A research group at NUI Maynooth has worked out why anaesthesia can kill some patients before the surgeon gets anywhere near them, writes Dick Ahlstrom
A crafty bit of detective work has unearthed the biochemical trigger for a rare but life-threatening allergic reaction to certain anaesthetics. The work could save lives and also lead to safer drugs.
The research relates to a condition known as malignant hypothermia and is seen in patients in theatre who receive the anaesthetic halothane.
"It is a very rare disorder," says Prof Kay Ohlendieck, who heads NUI Maynooth's biology department.
It only affects those with an inherited susceptibility to the disorder.
"If you are exposed to the anaesthetic halothane, you go into a metabolic crisis."
Within seconds, patients experience muscle rigidity and a sudden increase in body temperature. Calcium enters muscle tissue leading to the dramatic breakdown of the cells. This in turn releases cell contents that poison the system and also discharges large amounts of potassium that can affect the heart and kidneys.
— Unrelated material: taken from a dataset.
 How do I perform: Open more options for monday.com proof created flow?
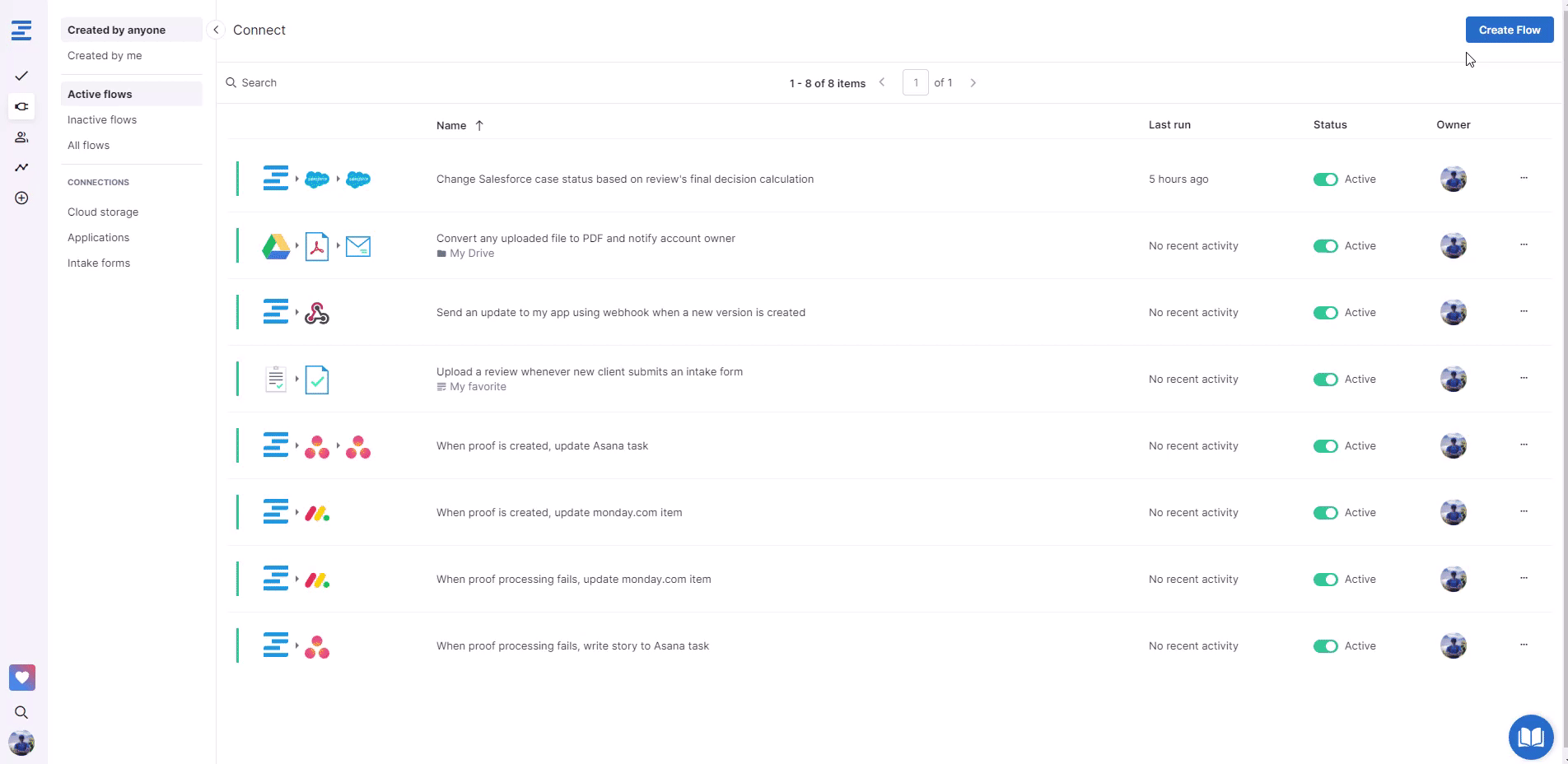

"It is extremely rapid and the temperature rises very quickly," says Ohlendieck. "In the past, people died from this but now they are given an antidote."
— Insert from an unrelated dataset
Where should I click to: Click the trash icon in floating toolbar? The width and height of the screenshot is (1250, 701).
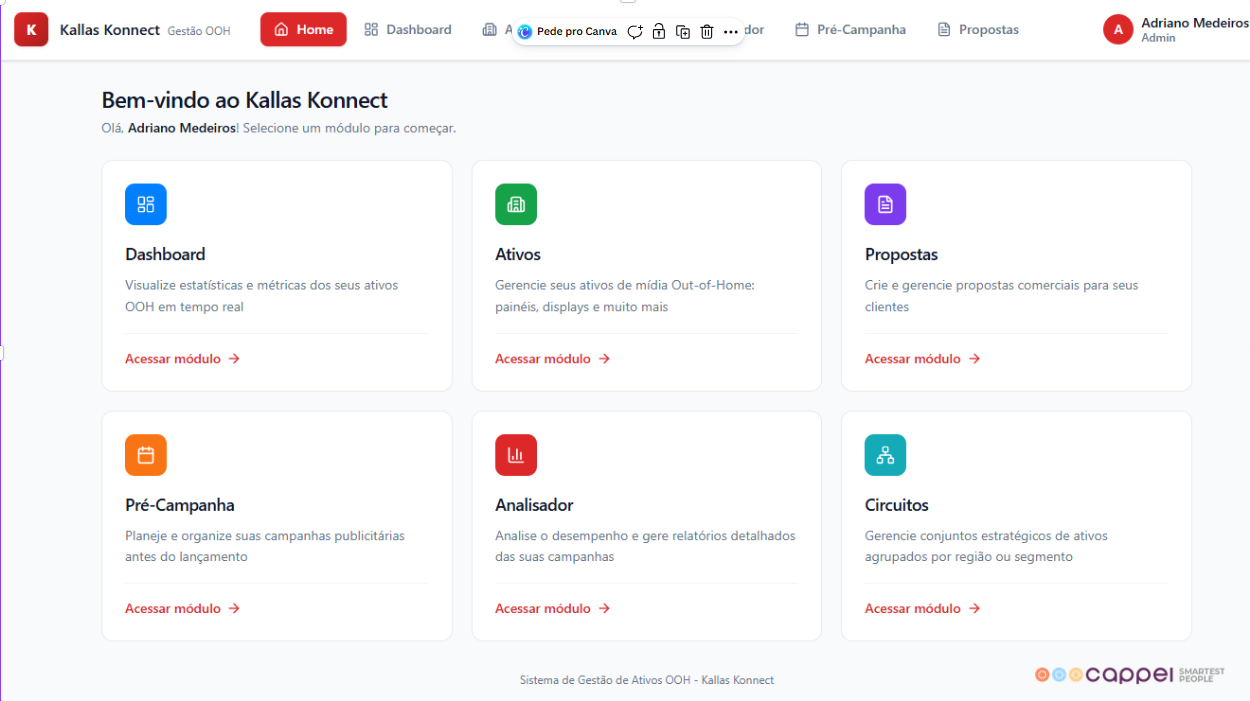click(x=707, y=32)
Researchers in UCC's department of biochemistry led by Prof James Heffron have done extensive work on malignant hypothermia. He entered a research collaboration with Ohlendieck and PhD student Louise Glover in Maynooth, using Health Research Board funding.
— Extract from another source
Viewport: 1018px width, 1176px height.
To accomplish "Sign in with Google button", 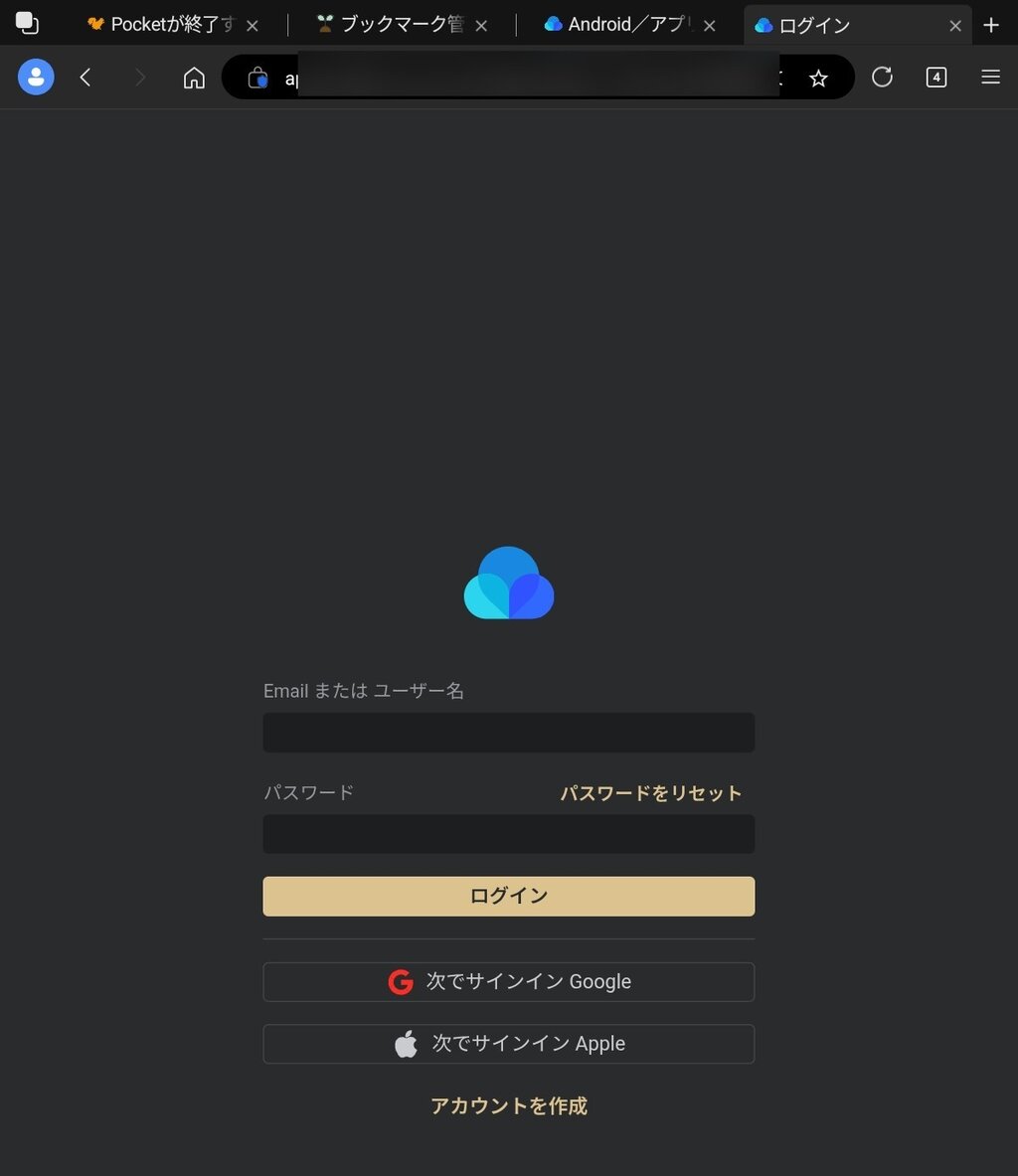I will pyautogui.click(x=509, y=981).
The goal was to identify the biochemical cause of the disorder, the receptor site trigger that reacts to the presence of halothane. The three published their findings last month in the American Journal of Applied Physiology.
"We were looking at two things: we were trying to understand malignant hypothermia and also to find the drug's binding site," says Ohlendieck. "We found it binds to one particular receptor, the ryanodine receptor, and it aggregates there. It releases calcium into the cell and that probably triggers all of these symptoms."
The team in Maynooth received muscle tissue samples from Cork, some of normal muscle and some from patients sensitive to halothane. Ohlendieck and Glover, who has gone on to study muscular dystrophy at Harvard University in Boston, had to separate all the proteins found in these cells.
This was done using an electrophoresis gel system that separates samples on the basis of molecular size. Each protein group then had to be inoculated with halothane and then re-gelled to see which protein or proteins were changed by the drug, seen as a "band shift" in the gel.
This helped identify the single protein receptor to which halothane binds. The researchers also showed that susceptible patients responded strongly to the drug.
"We found that the patient samples are much more sensitive to the drug even at low concentrations," says Ohlendieck. "Somehow the receptor seems to be more susceptible for the binding and then the aggregation.
"Now that we have a site the drug binds to, we want to study where exactly it connects."
The team only has limited information on the nature of the connection between the drug and the receptor, something that will provide important information when it comes to studying alternatives to halothane.
Ohlendieck believes that incidence statistics for the disorder may be misleading.
"The frequency is about one in 15,000 children and one in 50,000 adults, but the real incidence could be one in 1,000," he says. This is because there are many who will never encounter the drug and others who would only receive low-level exposure during treatment.